It sounds like you're talking about both foreign and domestic:
Foreign- we could, but we might as well airdrop the gorillion surplus guns that have been retired from active issue that sit in warehouses. They're better, will last longer, and they're effective tools for regular people. However, arming rebel populations is something the US currently does and has done for decades. Do you know what happens? The rebels win and then they replace the shitheads the kill as the enemy. It's a waste of time and just creates more problems.

Domestic (I'm assuming that you're American but not a citizen, given your dogshit English): there are more guns than people in the US. There is no significant threat of total gun removal. Holdout weapons would be relatively plentiful if an uprising needed to occur. A reasonably motivated person could get a firearm. And how would you airdrop anything without a nation state military backing?

the benefit of 3D printing is fast turnaround of changes to your design. Otherwise it fucking sucks: it's expensive, it's slow, and it produces crappy parts. If your goal was to airdrop guns into "foreign" territory then you'd be much better off dropping real guns.

Depending on where this might be taking place, you might airdrop thumb drives containing files for 3D printing though, along with all sorts of other information on improvised weapons, insurgency tactics, etc.

3d printed guns don't exist. they're toys at best. pipe shotguns already exist wherever this theoretical drop zone is anyway.

>3d printed guns don't exist
youtube.com/watch?v=kn9V1enlBxY

That isn't a 3d printed gun.

By what definition?

by the definition of it being majority nonprinted parts.

It uses two steel rods for the bolt inside a 3d printed housing and a Glock barrel. The other non-printed parts are springs and the trigger group. If not by parts number, at least the majority of the volume of the weapon is printed.

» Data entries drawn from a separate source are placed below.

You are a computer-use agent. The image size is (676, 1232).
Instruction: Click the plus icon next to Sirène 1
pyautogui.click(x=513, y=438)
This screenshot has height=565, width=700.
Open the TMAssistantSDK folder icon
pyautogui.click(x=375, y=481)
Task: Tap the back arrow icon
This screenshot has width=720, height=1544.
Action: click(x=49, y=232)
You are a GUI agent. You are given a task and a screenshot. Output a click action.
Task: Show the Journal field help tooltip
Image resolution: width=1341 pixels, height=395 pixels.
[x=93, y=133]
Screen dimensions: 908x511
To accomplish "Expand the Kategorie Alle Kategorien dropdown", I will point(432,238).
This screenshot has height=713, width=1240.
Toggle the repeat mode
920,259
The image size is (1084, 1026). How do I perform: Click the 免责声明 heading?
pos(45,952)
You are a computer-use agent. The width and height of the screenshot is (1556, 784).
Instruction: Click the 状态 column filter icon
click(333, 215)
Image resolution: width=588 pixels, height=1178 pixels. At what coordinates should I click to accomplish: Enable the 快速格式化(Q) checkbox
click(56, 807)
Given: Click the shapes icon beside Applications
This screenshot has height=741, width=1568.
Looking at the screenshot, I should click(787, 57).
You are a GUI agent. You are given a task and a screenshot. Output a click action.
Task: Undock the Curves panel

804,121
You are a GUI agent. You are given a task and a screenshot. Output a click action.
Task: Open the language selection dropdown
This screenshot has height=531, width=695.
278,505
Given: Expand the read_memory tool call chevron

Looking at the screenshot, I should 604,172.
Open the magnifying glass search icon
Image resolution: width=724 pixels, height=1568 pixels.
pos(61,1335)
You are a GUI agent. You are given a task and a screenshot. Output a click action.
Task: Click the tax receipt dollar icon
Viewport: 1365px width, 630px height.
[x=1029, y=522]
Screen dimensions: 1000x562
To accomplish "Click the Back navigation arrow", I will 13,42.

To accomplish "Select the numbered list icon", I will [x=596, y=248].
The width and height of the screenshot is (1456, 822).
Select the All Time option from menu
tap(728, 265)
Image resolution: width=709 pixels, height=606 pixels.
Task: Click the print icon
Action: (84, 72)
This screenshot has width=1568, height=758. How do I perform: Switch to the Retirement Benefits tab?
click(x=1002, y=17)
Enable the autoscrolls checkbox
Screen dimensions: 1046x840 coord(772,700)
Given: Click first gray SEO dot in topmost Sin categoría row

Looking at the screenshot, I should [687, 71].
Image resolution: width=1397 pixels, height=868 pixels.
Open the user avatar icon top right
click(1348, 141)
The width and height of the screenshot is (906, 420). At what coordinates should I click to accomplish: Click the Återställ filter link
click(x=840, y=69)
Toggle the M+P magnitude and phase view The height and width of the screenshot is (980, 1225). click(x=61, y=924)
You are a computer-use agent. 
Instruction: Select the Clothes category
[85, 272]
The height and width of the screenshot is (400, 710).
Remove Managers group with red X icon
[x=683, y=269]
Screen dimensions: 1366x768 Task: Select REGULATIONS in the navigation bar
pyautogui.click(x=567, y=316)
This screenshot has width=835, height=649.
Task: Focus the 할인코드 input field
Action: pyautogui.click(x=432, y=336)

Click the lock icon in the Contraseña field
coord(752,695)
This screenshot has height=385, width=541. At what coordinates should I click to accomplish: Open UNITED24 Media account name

Either way by that shitty definition ARs are not forged, AKs are not stamped and Glocks are not polymer.

Then by your definition glocks are 3d printed guns? 3d print an AR receiver and you've got your very own 3d printed gun? Don't be a retard.

The biggest part is delivery. Sure you can have a thousand guys run their printers of a few days, but how will you airdrop them. Planes aren’t cheap, especially ones that had the capability to drop so much at once.

That wouldn't even be too bad, you'd just have to have a boat off the coast & drone them over or something.

Need i remind how stupid this was the last time disposable firearms were?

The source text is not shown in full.